First, let's try to perform operation a) above: take some edge y-->x in G - it exists, because the graph is connected and without loops, and does not lie in R, because x max level. Let's add it to R, and throw out some y-->z that was there before. If y lies on the tree T, then y-->x closes a new cycle, and in the new graph, more vertices lie on cycles, and there are still non-trivial trees (at least those others that were in R), which contradicts the maximality of R. If y does not lie on T, and y-->z is not part of the cycle C, then deleting y-->z does not break this cycle, and adding y-->x lengthens the maximum level of the tree T by at least one, and the others trees don't lengthen, so we're done. The remaining option is when y-->z lay on the cycle C, which has now broken, and a new cycle has formed: from r to y, then y-->x, then from x to r along the former tree. The length of this cycle is l(ry)+1+L, while the length of the old cycle C was l(ry)+1+l(zr). The new cycle cannot be longer than the old one, this contradicts the maximality of R, so we see that L ≤ l(zr), i.e. the length of the route from z to r in the old loop. On the other hand, in the new graph, vertex z now has a level of at least l(zr), and if this is greater than L, then we are done. So we can assume that l(zr)=L. To summarize: we assume that a) does not work, and then we know that y-->z lies on the cycle C, l(zr) = L.

Now let's try operation b): replace the edge b-->r with some other edge b-->d. Let's see where the new vertex d lies. If on the tree T, then we created a new cycle without breaking the previous one, and refuted the maximality of R. If on another tree, then the maximum vertices of T, including x, will now have a level greater than L, while other trees will not, and we are done . If on another cycle, not C, then we will now do a) along with b) also a): since we know that y-->z lies on C, then this operation will break C, but not the new cycle to which it is now connected tree Τ, and this tree will now have vertices of a level greater than L, and we are done again.

The remaining option is when b-->d is also connected to the cycle C, in some other place than r, or in the same place and then d=r. After we replaced b-->r with b-->d, we got the same situation as originally - tree T, node x of level L, etc. - only the tree is now connected to the cycle through the vertex d. Considering now operation a), we conclude (assuming it does not work) that l(zd) = L, just as we concluded earlier that l(zr) = L. But if l(zd)=l( zr), i.e. the distance along the cycle from z is the same to d and r, then this is the same vertex: d=r. So, if b) does not work, then any edge from b must lead to r, i.e. edges from b form a bundle.

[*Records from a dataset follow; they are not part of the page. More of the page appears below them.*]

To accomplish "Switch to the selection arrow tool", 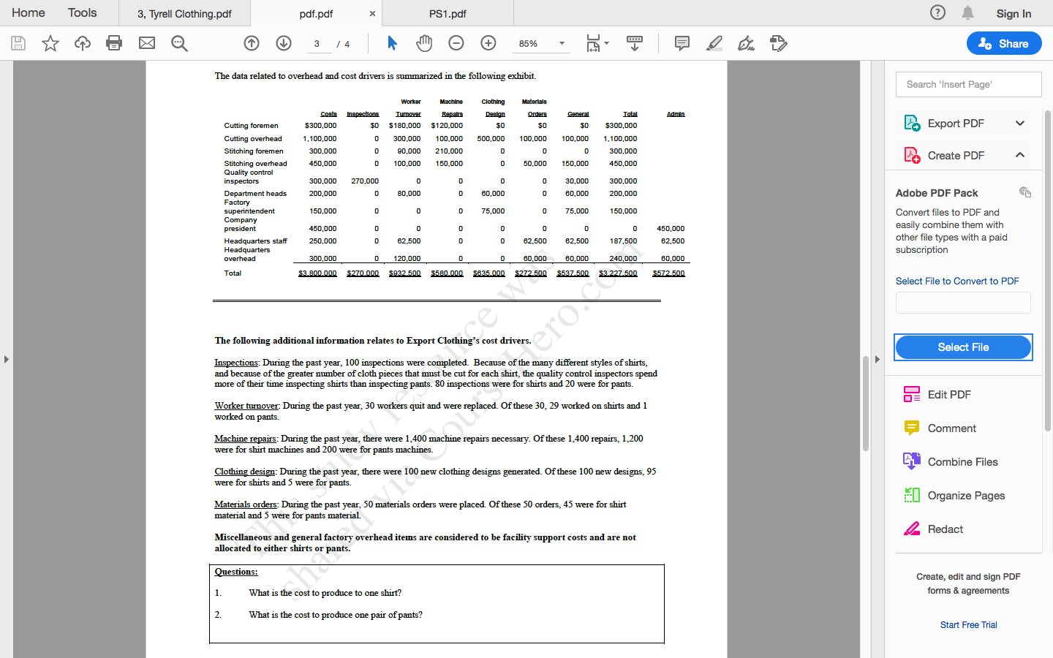I will pyautogui.click(x=392, y=43).
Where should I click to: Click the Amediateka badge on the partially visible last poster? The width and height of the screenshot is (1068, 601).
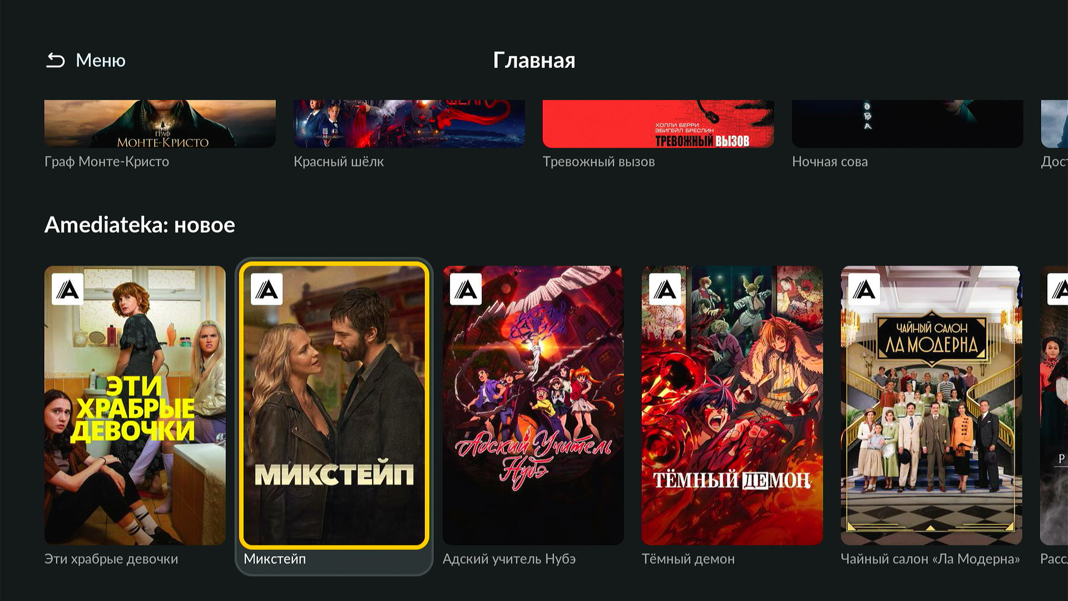[1057, 289]
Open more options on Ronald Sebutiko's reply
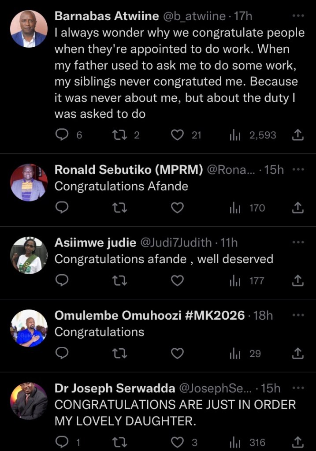The height and width of the screenshot is (451, 316). (298, 170)
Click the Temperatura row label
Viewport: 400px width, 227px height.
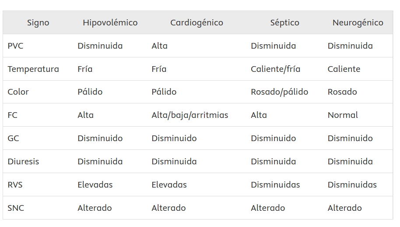pyautogui.click(x=33, y=69)
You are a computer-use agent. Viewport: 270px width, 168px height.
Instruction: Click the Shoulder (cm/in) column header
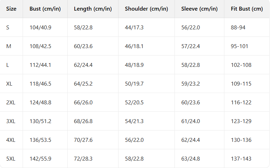click(146, 9)
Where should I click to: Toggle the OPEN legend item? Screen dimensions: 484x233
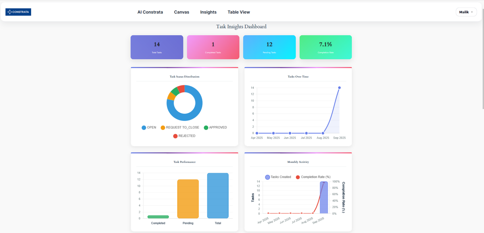149,128
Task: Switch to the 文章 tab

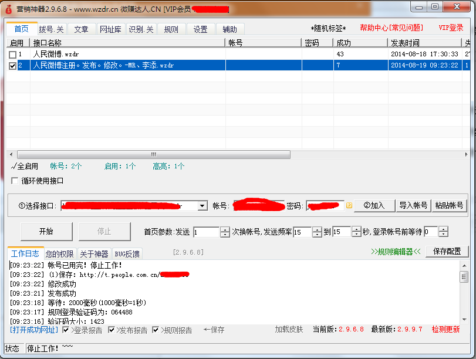Action: click(82, 29)
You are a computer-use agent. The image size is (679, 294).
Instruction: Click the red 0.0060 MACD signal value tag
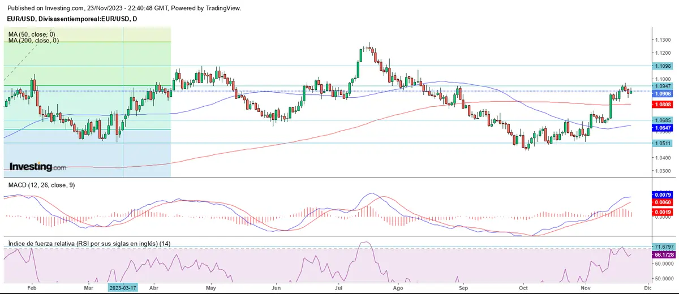(662, 202)
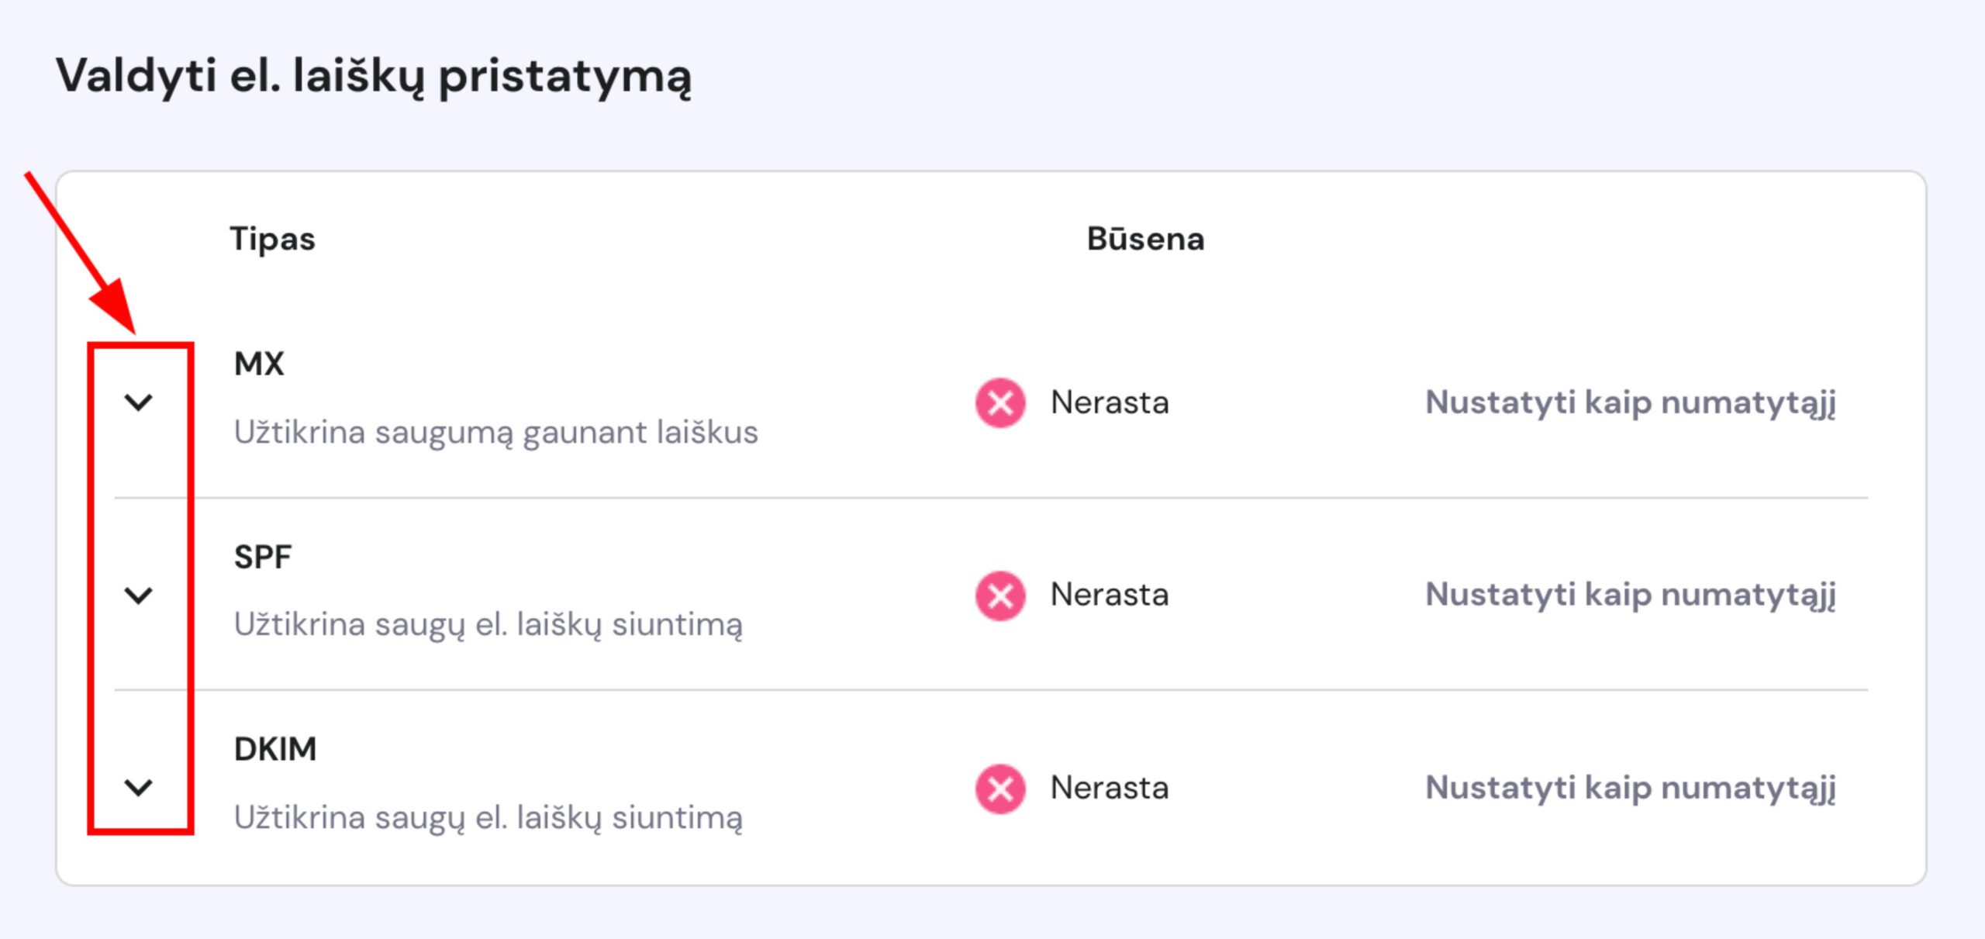Click DKIM row 'Nustatyti kaip numatytąjį' link
This screenshot has height=939, width=1985.
coord(1630,788)
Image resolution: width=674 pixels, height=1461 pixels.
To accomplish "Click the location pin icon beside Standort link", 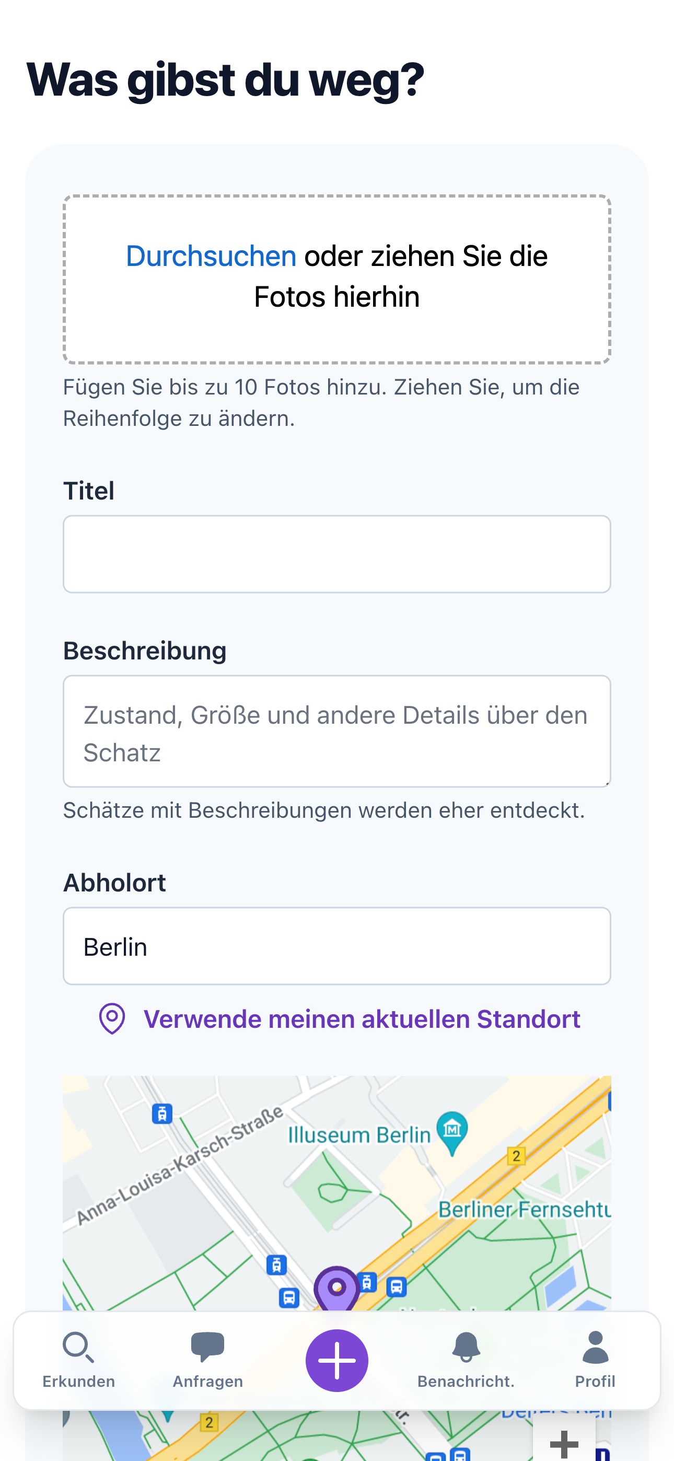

Finally, consider the edge c-->r lying on the cycle C. Since we can assume that all edges from b lie on the link leading to r, we can also impose the constraint mentioned above that there cannot be two links , leading to one vertex, not all edges from c lead to r, but there is some edge c-->e. Let's replace c-->r with c-->e. Where can the vertex e lie? Not on the tree T, because that would "extend" the cycle C, contradicting the maximality of R. So e lies on a different tree, or on a different cycle, or even on the same cycle C, but not at the vertex r. Then the tree T, before it is connected to the cycle, is now extended by at least one edge outgoing from r, and maybe more (only one if e lies immediately after r, and c--> e closes the cycle C again, deriving only r from it). This means that the level of vertex x and other maximal vertices T is now at least L + 1, and the other trees have not lengthened, and again we have what we need.